At Maersk Oil, we’re constantly following the latest developments in the technology sector to see how we might apply new innovations to our operations. I am part of Maersk Oil’s Technology and Innovation team which was created to allow ideas to be developed, tested and nurtured to make sure we’re at the cutting edge of innovation in the industry.

Recently, for instance, we looked into using AR with specially developed software which enables onshore technical experts to communicate with those offshore via live, interactive devices much like iPads. The devices’ screens are layered with information and data, to help virtually solve real time errors or issues with equipment. Onshore experts can communicate via the screens to engineers on the platform – they can also place markers directly on the screens accurately highlighting where problems are occurring to quickly solve technical issues in real time.

As with every innovation we progress, operational and cost efficiencies are front of mind. With this particular application of AR the benefits could be significant. For instance, one technical expert is able to virtually monitor and support several offshore locations at once – saving huge amounts of manpower, time and money. The experts are then also exposed to a great variety of problems across different platforms giving them broader experience and a better skill set which means, in turn, they are equipped to solve diverse problems more quickly and more efficiently.

However, this is only the tip of the iceberg. AR has so much potential – both for on- and offshore operations – to help us work better, faster, with greater accuracy and to make proper use of the huge amounts of data we can collect. I think this is the next big area AR can help us. We are working with an abundance of potential sources of data which, if used properly, could be a really important resource. Crucially, by making this data more accessible and shareable, we’ll be able to use it for risk and opportunity analysis.

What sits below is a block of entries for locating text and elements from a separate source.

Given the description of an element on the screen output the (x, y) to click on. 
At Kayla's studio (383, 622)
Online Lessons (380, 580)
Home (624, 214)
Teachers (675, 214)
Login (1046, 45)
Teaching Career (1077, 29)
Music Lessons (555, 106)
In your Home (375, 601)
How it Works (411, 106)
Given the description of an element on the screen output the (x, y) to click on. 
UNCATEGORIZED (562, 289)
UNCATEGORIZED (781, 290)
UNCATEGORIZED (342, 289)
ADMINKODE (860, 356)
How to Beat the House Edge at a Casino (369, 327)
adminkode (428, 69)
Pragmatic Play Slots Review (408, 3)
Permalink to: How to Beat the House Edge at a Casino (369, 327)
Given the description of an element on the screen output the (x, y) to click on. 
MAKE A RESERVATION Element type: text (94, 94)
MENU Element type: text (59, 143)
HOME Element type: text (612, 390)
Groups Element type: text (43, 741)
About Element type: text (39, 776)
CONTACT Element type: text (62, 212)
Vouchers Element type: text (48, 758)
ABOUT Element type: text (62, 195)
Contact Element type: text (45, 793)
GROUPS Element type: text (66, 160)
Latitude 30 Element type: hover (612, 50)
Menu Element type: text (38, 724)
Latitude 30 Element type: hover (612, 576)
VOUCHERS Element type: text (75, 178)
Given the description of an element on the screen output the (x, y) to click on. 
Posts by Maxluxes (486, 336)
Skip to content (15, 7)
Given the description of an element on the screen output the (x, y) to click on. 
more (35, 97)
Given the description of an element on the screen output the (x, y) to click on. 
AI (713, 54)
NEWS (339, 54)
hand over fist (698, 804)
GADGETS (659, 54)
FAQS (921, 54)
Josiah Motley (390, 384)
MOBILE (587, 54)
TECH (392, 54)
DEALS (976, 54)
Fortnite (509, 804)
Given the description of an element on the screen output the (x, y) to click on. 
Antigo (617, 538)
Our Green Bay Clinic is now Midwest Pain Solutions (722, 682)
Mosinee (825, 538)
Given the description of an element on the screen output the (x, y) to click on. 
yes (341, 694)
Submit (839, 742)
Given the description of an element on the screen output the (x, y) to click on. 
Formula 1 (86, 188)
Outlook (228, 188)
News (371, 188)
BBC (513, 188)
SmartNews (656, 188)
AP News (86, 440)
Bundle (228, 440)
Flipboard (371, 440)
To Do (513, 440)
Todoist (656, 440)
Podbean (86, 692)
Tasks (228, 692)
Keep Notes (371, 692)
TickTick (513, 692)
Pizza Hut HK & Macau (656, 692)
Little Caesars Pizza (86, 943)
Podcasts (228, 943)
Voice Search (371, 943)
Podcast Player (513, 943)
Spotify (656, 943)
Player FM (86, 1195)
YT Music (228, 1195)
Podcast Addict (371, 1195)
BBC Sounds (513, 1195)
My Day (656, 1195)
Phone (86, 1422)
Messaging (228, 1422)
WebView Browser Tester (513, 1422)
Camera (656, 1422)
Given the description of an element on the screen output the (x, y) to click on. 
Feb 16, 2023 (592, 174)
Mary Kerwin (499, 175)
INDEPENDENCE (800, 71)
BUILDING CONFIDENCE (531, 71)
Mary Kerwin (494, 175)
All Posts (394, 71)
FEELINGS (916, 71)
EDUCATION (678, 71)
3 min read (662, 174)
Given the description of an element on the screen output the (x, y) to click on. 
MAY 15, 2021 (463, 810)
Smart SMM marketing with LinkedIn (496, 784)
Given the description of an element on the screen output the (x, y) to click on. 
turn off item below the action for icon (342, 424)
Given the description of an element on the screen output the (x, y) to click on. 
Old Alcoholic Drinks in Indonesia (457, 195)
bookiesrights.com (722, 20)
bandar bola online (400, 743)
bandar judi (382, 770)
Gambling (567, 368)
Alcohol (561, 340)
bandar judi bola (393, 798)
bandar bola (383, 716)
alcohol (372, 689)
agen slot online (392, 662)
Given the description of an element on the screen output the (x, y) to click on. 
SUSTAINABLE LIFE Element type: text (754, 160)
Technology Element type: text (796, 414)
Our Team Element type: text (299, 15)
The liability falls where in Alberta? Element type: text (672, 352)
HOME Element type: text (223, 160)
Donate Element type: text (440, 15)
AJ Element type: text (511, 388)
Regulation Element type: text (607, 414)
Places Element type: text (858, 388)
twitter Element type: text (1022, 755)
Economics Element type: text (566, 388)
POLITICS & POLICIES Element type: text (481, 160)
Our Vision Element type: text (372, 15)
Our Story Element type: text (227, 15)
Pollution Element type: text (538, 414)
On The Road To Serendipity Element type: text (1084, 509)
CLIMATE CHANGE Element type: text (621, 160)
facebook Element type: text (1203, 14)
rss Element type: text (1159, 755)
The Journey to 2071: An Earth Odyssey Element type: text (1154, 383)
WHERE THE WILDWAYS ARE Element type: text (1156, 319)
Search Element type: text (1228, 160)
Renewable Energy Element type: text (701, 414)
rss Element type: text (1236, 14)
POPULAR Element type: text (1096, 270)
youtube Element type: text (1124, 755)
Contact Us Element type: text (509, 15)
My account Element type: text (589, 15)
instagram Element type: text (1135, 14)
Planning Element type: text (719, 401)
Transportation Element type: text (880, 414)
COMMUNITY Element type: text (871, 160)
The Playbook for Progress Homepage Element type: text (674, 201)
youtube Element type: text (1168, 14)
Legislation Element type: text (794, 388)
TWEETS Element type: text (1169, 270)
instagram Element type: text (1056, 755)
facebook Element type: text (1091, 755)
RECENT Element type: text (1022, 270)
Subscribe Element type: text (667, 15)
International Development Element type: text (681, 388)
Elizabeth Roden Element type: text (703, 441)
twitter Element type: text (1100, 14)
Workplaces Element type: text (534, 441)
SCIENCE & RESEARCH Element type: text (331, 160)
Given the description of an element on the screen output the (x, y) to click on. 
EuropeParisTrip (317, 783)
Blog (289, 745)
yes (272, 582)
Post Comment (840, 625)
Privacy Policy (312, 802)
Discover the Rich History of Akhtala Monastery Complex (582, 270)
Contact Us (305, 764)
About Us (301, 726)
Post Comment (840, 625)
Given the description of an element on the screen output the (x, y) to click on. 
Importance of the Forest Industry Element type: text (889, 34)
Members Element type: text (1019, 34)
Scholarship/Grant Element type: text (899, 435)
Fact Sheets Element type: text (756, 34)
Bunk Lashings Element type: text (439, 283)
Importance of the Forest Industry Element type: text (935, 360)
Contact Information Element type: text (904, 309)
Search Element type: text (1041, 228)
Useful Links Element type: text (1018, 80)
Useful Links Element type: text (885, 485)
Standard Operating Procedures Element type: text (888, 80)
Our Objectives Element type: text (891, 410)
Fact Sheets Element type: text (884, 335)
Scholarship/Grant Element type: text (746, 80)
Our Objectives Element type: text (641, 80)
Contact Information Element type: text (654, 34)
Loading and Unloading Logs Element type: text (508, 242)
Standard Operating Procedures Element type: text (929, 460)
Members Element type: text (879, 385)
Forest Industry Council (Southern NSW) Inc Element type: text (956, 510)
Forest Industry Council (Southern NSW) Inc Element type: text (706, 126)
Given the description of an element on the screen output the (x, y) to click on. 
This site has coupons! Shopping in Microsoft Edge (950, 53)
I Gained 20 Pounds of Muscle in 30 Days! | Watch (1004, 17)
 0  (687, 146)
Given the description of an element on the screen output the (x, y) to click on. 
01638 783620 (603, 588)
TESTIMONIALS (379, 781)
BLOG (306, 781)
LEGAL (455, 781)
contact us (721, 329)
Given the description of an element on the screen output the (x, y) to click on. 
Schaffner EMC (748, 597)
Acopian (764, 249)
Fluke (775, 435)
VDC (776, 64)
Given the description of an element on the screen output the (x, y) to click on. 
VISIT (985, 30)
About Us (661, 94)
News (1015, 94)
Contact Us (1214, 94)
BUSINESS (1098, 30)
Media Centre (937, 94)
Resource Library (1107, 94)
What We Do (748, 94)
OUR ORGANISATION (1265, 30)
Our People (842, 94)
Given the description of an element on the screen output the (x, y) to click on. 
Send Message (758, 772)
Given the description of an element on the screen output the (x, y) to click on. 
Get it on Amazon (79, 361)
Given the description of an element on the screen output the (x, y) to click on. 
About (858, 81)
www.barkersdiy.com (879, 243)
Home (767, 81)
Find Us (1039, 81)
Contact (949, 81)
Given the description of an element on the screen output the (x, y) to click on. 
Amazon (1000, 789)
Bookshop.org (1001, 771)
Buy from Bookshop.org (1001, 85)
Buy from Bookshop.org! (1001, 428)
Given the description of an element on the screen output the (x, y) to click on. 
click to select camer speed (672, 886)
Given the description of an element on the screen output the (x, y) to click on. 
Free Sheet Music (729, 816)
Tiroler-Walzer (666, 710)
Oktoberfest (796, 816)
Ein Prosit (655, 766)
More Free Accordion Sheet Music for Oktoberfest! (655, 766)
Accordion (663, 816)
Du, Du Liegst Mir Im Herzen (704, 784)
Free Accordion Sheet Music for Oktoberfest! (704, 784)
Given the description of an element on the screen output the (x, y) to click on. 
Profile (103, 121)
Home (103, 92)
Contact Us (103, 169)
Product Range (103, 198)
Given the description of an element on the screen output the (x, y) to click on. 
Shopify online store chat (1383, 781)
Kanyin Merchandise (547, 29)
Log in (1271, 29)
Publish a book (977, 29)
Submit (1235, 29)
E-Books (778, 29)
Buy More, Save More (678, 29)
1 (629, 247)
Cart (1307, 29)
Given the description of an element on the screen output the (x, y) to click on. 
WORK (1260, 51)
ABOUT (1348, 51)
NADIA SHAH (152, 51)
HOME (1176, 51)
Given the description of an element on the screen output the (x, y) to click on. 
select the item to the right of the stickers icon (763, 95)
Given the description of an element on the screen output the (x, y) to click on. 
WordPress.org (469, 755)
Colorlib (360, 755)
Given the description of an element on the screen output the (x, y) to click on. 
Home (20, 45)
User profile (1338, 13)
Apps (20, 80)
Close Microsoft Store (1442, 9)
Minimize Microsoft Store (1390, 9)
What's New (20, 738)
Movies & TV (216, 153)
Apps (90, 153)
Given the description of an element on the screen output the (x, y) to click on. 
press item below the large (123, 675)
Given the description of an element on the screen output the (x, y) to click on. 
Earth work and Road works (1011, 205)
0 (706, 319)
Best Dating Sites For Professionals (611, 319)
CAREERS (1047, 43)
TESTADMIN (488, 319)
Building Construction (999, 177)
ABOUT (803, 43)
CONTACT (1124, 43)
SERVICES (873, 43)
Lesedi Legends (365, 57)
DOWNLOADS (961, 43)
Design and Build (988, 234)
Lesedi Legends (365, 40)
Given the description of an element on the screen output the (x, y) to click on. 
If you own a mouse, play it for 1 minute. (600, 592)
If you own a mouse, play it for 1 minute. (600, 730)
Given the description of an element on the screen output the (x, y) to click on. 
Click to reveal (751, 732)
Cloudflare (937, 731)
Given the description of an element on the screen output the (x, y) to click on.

While we have to consider the barriers to bringing these kinds of technologies offshore – the physical devices we use for instance, have to be explosion proof – going forward we expect AR to have a huge impact on our operations. I can easily see a time where all offshore workers have AR software installed in their goggles and helmets to help them navigate the platform more safely. From showing potential hazards or the shortest escape routes on the platform, to displaying messages about the status of the equipment, providing data on the pressure and temperature of pipes and wells or even digitally identifying engineers new to the rig. The possibilities are endless.

And it doesn’t stop there… AR is one step away from virtual reality (VR). While we’re further away from being able to use this kind of technology in our industry, I can also see it improving operational efficiency, for example, by helping us to virtually explore oil fields. Although we’re currently able to fairly accurately explore oil beds using 3D computer models, just imagine how VR will eventually take this one step further. We’ll be able to actually enter into a virtual oil bed and examine it closely to really see where progress can be made and, most importantly, where it’s worth investing.

Augmented reality is a truly game changing technology for our industry that is constantly evolving. It is going to unlock the potential of both our physical working environments and the people who work in them. And the technology is continuously evolving. It’s an area we keep track of as part of our drive towards increased automation and digitisation as a means to strengthen our efficiency and safety. I’m particularly excited by the plans we have for Cluzean – Maersk Oil’s flagship ‘21st century’ platform which will be fully digitised and designed to work with innovative technologies like this. As an industry we have to look forward and to a time when our traditional methods are no longer viable. I firmly believe that technology – just like augmented reality – is the key to this and I can’t wait to see where it will lead us in future.